• _INSTRUCTIONS TO FOLLOW_
Across the records below, count the lines that contain "edit" and write down only the count.

• _MATERIAL FOR THIS EXERCISE_
==============================

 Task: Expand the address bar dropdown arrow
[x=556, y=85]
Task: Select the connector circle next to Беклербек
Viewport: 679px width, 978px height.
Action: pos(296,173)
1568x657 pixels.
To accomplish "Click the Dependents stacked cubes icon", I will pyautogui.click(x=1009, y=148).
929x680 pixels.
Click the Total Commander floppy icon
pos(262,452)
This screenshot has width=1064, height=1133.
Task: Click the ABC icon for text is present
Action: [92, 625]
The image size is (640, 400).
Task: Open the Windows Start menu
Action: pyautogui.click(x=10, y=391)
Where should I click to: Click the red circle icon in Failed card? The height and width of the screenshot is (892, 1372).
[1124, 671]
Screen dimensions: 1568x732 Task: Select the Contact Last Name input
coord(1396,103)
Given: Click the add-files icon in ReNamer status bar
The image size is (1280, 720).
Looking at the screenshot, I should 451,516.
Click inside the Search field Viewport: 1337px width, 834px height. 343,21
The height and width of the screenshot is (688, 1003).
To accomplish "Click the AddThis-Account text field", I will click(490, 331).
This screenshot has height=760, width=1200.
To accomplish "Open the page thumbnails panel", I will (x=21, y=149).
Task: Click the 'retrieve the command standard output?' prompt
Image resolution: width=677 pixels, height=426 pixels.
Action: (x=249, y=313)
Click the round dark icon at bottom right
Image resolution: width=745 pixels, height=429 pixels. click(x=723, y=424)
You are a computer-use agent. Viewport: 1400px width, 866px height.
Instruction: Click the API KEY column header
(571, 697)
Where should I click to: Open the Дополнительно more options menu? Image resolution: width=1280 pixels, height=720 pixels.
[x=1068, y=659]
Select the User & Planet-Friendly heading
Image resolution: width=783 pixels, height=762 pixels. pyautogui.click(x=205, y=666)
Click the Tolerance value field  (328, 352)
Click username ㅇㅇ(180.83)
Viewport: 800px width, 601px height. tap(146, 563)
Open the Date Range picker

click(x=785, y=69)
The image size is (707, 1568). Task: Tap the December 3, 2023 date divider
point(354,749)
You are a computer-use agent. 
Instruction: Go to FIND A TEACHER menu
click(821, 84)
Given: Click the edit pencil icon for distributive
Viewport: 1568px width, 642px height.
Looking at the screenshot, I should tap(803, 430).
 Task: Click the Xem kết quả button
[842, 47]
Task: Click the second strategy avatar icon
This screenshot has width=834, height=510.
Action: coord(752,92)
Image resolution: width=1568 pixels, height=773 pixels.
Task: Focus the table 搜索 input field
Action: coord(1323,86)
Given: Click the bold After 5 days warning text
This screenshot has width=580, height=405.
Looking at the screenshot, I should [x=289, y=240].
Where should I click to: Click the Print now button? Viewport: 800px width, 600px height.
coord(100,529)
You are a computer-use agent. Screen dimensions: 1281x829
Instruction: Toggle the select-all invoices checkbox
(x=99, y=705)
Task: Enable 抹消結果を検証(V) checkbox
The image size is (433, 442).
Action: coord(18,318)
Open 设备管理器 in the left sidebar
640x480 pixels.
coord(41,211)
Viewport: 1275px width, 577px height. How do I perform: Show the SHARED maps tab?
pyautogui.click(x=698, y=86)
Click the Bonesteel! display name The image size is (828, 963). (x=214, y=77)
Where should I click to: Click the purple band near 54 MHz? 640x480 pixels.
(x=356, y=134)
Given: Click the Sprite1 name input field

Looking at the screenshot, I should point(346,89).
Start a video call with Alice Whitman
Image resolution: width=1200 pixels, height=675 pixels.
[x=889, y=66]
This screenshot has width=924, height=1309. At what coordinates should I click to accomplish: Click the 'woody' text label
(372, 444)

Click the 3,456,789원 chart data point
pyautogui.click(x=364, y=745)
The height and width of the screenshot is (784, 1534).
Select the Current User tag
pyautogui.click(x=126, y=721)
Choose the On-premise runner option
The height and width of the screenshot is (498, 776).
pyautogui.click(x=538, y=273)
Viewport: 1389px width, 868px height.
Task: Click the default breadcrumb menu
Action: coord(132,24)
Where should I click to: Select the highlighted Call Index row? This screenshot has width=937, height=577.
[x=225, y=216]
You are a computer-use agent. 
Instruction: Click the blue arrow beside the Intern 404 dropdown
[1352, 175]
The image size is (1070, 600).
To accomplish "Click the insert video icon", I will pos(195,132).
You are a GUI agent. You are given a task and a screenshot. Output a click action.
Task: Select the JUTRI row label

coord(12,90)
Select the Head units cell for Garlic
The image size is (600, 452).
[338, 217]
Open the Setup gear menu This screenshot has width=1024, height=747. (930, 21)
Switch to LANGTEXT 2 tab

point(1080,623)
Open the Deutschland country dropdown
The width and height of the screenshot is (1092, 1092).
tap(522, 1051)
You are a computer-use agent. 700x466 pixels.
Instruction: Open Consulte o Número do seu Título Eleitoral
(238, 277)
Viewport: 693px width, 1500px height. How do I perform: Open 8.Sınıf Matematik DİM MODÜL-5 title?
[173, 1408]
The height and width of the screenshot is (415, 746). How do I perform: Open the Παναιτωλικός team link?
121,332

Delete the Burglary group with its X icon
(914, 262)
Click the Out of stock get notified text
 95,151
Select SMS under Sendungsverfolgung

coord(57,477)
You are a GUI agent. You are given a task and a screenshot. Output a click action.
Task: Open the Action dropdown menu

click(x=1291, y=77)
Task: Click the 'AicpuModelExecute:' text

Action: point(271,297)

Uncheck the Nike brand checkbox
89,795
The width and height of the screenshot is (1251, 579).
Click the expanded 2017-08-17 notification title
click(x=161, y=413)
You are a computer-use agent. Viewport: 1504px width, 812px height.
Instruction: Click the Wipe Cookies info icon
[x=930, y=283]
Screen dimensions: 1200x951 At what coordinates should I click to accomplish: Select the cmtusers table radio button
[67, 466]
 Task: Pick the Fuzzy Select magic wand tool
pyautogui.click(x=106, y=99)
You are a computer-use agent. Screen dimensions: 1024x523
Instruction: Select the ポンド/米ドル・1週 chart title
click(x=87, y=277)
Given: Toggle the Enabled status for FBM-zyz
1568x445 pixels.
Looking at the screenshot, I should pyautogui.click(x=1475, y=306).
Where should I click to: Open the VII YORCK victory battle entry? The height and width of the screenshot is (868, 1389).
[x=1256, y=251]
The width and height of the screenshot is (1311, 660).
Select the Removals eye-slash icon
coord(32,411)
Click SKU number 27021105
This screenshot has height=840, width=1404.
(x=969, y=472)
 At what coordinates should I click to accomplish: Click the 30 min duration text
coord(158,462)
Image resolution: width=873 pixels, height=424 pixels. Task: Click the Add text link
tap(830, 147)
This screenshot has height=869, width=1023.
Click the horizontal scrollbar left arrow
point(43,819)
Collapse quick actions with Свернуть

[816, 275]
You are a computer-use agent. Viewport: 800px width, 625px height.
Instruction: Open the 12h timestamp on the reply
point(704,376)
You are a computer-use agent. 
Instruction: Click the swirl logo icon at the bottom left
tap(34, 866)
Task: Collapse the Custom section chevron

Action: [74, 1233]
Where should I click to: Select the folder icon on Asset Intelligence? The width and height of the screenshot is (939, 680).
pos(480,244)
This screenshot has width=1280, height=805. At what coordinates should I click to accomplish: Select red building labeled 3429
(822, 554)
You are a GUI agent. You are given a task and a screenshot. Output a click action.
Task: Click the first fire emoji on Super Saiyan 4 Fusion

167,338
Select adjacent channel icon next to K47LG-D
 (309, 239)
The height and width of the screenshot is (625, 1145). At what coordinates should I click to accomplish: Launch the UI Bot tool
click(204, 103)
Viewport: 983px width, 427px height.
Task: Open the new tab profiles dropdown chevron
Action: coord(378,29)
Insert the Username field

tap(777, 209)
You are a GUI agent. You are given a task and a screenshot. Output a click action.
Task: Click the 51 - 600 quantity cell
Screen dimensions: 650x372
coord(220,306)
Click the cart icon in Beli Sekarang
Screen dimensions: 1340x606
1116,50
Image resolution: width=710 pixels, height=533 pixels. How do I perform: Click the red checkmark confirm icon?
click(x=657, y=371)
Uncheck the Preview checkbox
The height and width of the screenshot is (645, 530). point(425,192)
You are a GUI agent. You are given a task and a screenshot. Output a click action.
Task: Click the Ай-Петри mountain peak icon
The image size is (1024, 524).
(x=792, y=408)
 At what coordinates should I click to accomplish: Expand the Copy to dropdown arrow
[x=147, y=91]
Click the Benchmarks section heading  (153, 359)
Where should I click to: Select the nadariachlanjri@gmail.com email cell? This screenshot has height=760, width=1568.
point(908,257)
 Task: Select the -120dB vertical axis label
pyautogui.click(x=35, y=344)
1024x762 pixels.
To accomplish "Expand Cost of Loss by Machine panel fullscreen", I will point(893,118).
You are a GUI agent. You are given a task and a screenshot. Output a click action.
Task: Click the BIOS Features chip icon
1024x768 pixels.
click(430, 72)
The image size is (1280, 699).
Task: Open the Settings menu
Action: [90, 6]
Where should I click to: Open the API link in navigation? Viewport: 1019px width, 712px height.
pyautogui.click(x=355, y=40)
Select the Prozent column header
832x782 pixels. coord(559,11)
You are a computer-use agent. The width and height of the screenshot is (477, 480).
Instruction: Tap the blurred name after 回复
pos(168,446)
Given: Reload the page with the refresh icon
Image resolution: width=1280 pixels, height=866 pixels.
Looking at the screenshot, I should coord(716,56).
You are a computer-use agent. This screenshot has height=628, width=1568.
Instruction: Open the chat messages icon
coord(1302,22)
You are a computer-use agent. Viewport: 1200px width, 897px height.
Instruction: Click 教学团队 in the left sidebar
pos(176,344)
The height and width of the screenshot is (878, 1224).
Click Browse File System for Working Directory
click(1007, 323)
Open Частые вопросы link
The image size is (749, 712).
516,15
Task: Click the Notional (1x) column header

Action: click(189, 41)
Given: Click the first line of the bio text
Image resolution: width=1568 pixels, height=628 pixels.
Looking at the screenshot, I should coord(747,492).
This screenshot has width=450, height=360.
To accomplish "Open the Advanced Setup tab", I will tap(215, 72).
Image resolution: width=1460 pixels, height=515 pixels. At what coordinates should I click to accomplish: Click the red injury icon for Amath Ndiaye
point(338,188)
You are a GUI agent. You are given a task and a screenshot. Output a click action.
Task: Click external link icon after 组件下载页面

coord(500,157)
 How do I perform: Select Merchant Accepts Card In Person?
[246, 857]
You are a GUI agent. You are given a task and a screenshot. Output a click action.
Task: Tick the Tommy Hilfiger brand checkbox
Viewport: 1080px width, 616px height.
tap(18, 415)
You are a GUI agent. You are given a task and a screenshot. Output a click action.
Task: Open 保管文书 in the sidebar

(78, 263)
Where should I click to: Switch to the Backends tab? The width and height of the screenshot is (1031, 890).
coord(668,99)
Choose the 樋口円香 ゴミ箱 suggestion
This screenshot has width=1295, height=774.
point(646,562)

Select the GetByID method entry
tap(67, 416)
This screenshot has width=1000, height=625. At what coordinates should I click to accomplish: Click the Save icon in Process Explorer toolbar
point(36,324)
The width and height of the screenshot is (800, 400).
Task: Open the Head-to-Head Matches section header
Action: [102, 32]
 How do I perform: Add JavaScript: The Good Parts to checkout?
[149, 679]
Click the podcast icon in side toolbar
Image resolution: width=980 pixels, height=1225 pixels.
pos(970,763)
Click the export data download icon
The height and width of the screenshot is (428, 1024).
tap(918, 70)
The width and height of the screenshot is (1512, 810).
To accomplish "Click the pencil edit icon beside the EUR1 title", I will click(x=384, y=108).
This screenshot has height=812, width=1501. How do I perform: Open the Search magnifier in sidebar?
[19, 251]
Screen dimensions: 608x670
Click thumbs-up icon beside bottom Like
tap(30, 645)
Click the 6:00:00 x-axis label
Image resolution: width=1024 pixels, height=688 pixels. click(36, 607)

==============================

• _WRITTEN RESPONSE_
2